Newsbud Exclusive- The Most Oppressive Regime on Earth Receives Nearly $8 Billion in US Foreign Military Sales Contracts

Foreign Military Sales (FMS) appear regularly on the Pentagon’s daily list of contracts. Through FMS, the U.S. government procures and transfers weaponry and matériel to allied nations and international organizations. The Saudi government is one of the most oppressive regimes on Earth. It is also one of the U.S. war industry’s favorite customers. The U.S. Department of Defense (DOD) issued 65 FMS contracts worth at least $7,981,111,000 to Saudi Arabia during 2017.

Advanced Electronics Co. (Riyadh) received $29,934,295 to help Saudi Arabia’s Air Force with cyber protection and cyber facilities, specifically Cyber Protection System Builds 0-2 updates.

AECOM received $9,000,000 for FMS (Qatar, Saudi Arabia, Oman, Kuwait, Bahrain, UAE): professional architecture & engineering services. Atkins North America Inc. received $9,000,000 for FMS (Saudi Arabia, Qatar, Bahrain, Kuwait, UAE, Oman) for professional architect-engineer services.

Boeing received $10,326,551 (Saudi FMS = $595,464, 5.77% of total contract) for Harpoon / SLAM-ER missile system and Harpoon launch systems integrated logistics & engineering. This missile system is very lucrative for Boeing. Other nations that purchase this weapon include Australia, Bahrain, Belgium, Brazil, Canada, Chile, Denmark, Egypt, Germany, India, Israel, Japan, Kuwait, Malaysia, Netherlands, Oman, Portugal, Singapore, South Korea, Taiwan, Thailand, Turkey, UAE, and UK. Boeing received $12,399,305 (Saudi FMS = 143 missiles for $4,913,562, 39.63% of total contract): Harpoon & SLAM-ER spares. Boeing received $8,354,991 for Harpoon & SLAM_ER engineering, training, equipment, logistics, tech support for 25 nations, including Saudi Arabia.

■ ■ ■ ■ ■ ■ ■

** Actions to take **
(a) Name every company that the article on Saudi military sales contracts says received a contract.
(b) Write out the passage of the article on Saudi military sales contracts starting at "Newsbud Exclusive- The" and ending at "Arabia during 2017.".
The entries that follow have no connection to the article on Saudi military sales contracts.

Items listed in a dataset:
■ ■ ■ ■ ■ ■ ■

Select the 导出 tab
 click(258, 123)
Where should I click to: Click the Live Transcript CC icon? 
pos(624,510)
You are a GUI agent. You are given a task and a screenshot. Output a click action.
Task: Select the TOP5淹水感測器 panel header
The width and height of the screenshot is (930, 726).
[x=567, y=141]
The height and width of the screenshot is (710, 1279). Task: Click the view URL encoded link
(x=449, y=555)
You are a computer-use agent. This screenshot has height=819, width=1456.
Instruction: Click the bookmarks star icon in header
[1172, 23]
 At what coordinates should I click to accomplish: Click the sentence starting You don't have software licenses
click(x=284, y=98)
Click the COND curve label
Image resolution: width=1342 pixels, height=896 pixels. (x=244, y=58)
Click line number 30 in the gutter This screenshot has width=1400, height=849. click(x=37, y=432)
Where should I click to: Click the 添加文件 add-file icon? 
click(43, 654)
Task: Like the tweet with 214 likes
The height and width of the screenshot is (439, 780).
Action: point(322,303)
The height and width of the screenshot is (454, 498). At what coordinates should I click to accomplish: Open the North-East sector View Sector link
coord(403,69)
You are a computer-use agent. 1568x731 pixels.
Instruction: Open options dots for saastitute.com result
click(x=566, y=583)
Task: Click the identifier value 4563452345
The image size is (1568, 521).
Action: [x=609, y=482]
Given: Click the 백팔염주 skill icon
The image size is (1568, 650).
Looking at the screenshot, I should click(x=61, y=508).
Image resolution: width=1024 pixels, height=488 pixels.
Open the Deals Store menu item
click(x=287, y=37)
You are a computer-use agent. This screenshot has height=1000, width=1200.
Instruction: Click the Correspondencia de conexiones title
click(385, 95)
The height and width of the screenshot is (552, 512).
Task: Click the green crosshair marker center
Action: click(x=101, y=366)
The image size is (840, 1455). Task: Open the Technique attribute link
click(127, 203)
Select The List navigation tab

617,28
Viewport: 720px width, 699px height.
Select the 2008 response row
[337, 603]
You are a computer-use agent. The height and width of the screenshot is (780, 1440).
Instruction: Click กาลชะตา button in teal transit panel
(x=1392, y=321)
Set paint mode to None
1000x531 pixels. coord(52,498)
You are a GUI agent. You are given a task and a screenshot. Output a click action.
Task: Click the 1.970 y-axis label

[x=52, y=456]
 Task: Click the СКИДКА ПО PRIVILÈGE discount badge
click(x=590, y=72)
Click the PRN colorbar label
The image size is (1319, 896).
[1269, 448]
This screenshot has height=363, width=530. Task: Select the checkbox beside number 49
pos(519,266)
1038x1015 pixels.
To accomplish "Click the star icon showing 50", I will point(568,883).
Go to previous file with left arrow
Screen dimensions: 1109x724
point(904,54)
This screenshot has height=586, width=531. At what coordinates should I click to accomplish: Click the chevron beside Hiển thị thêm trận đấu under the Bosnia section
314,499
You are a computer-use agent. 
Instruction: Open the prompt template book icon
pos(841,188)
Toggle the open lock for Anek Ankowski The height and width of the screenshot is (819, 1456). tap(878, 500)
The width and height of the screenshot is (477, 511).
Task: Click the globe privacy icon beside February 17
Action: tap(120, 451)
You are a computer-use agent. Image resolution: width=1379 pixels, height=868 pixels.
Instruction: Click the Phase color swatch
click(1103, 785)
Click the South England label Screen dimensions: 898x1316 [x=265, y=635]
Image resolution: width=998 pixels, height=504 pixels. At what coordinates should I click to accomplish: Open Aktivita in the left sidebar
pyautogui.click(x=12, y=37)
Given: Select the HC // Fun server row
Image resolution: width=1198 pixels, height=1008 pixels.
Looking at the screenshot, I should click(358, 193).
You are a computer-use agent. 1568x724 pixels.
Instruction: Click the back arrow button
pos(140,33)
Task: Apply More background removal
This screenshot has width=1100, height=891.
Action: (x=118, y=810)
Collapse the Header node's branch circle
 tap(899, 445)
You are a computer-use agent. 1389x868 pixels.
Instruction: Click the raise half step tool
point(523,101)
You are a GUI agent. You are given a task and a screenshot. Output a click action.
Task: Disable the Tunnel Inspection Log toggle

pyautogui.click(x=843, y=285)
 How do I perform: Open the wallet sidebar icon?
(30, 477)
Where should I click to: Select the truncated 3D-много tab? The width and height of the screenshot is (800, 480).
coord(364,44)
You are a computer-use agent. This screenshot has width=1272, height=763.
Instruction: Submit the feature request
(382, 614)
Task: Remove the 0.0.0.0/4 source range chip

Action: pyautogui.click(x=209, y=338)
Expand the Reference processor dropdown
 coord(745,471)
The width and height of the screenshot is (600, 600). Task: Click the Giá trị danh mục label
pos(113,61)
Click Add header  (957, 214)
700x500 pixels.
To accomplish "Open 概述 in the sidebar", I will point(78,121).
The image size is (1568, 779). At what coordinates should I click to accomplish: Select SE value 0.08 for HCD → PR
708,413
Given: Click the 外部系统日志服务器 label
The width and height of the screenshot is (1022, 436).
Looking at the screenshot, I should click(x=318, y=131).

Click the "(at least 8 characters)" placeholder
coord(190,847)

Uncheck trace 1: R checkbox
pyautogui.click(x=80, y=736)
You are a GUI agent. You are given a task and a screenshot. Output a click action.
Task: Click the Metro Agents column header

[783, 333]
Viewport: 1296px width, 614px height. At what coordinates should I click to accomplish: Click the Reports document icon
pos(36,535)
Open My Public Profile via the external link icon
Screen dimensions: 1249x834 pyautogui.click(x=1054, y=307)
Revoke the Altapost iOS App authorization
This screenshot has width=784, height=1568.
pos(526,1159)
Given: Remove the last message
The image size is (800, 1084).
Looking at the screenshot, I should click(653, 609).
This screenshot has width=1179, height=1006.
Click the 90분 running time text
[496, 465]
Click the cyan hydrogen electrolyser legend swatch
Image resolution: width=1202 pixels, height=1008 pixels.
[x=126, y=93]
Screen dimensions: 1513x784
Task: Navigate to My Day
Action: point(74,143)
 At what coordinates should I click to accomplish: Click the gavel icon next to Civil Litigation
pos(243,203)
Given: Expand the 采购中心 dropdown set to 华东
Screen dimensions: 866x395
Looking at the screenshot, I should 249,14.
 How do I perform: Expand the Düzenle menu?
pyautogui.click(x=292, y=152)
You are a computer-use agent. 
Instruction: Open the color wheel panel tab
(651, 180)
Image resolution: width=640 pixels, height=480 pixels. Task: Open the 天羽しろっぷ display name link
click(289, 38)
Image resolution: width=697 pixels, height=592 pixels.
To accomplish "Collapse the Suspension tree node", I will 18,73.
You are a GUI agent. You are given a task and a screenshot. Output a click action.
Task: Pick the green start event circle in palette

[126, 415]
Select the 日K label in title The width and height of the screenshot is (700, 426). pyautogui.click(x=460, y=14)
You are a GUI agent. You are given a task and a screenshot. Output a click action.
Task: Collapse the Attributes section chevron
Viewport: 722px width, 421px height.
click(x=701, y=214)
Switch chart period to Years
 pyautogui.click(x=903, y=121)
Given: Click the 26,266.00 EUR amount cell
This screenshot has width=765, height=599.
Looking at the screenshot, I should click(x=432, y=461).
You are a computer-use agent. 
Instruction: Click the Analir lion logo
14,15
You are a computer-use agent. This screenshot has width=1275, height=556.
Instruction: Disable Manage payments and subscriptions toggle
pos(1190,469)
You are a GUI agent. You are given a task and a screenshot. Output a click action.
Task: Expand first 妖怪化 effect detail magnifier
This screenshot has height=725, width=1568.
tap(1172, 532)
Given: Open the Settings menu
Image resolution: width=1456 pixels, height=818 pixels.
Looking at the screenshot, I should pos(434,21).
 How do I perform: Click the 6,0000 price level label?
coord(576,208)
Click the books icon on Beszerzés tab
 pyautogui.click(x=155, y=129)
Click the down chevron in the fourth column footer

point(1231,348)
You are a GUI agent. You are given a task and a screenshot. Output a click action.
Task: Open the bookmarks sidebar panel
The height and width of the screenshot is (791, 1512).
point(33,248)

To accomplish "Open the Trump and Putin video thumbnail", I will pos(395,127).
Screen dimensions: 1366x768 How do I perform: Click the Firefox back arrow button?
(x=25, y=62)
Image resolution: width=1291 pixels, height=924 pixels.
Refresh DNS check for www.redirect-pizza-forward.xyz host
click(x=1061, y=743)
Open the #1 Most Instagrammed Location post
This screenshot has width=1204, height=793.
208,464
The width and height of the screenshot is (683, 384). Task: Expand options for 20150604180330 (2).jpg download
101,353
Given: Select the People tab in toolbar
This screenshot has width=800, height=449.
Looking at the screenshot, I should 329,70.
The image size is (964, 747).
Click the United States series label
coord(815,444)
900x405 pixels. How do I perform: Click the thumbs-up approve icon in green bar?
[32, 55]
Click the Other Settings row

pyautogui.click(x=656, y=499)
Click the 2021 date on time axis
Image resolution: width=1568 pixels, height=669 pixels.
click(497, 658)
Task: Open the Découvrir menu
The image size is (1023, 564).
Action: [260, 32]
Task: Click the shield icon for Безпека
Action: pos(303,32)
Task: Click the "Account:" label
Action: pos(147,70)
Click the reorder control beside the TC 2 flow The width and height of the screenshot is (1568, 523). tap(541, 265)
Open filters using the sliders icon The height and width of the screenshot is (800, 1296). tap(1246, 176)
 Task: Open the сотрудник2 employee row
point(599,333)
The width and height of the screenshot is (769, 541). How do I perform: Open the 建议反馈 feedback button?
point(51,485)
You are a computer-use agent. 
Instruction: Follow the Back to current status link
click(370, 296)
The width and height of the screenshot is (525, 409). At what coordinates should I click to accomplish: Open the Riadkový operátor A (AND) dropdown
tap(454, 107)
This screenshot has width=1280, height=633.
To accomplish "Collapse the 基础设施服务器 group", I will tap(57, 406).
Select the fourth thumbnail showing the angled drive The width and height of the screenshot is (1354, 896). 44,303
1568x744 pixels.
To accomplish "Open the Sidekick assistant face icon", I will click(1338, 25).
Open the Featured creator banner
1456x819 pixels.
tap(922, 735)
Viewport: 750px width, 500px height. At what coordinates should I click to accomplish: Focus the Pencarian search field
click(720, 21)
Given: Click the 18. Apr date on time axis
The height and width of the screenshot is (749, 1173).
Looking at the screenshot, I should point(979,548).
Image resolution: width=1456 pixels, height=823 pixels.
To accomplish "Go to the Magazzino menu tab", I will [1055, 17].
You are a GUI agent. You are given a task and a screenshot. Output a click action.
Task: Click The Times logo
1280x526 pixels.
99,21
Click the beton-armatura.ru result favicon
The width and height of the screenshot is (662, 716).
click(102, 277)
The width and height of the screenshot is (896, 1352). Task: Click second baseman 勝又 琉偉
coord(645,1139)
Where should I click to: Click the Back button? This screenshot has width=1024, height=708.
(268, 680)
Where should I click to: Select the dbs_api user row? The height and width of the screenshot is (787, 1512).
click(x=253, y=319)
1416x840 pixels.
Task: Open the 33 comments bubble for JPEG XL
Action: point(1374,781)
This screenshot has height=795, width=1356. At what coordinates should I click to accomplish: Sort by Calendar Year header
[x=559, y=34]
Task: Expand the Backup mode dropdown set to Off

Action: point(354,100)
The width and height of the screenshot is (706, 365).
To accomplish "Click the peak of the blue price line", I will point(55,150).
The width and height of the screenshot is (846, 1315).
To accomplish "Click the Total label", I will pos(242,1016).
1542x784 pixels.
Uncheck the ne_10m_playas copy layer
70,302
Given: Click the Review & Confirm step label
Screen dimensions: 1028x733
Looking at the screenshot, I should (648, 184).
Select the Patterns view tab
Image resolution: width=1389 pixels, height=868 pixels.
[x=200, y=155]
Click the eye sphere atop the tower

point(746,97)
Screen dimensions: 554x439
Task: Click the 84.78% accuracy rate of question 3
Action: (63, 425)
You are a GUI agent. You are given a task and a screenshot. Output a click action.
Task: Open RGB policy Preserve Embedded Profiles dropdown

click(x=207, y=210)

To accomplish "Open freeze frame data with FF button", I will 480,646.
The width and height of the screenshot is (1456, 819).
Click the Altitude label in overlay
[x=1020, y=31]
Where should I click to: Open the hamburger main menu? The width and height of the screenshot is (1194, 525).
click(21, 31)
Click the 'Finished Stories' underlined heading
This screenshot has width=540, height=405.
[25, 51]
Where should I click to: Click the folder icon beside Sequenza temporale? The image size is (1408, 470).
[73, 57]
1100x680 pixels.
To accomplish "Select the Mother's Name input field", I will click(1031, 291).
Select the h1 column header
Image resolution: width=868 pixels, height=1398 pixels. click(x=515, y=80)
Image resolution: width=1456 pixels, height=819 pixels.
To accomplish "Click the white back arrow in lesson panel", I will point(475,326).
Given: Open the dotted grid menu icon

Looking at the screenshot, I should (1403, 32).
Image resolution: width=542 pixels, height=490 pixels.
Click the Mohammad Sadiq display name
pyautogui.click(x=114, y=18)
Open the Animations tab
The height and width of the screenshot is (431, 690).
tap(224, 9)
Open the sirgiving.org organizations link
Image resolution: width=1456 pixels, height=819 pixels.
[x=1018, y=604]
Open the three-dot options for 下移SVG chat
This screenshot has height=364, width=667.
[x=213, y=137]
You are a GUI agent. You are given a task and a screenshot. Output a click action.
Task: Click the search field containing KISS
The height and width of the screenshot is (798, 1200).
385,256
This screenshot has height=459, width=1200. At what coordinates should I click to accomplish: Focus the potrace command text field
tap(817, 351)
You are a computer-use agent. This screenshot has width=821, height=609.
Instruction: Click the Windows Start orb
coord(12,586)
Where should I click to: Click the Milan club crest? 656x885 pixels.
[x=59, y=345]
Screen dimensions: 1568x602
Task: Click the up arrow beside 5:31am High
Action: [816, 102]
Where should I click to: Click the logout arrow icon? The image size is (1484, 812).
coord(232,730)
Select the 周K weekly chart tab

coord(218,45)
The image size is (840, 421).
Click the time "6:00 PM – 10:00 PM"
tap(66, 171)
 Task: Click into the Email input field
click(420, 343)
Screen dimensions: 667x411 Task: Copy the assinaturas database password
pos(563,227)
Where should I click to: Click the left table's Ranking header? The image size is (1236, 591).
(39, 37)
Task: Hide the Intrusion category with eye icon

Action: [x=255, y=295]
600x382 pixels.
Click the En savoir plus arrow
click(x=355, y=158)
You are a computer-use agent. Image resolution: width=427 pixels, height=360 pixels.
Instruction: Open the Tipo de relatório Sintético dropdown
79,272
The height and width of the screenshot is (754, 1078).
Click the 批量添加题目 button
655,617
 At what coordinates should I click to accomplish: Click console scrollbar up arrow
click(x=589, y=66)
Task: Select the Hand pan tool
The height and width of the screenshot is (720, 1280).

■ ■ ■ ■ ■ ■ ■

** Expected answers **
(a) Advanced Electronics Co. (Riyadh), AECOM, Atkins North America Inc., Boeing

(b)
Newsbud Exclusive- The Most Oppressive Regime on Earth Receives Nearly $8 Billion in US Foreign Military Sales Contracts

Foreign Military Sales (FMS) appear regularly on the Pentagon’s daily list of contracts. Through FMS, the U.S. government procures and transfers weaponry and matériel to allied nations and international organizations. The Saudi government is one of the most oppressive regimes on Earth. It is also one of the U.S. war industry’s favorite customers. The U.S. Department of Defense (DOD) issued 65 FMS contracts worth at least $7,981,111,000 to Saudi Arabia during 2017.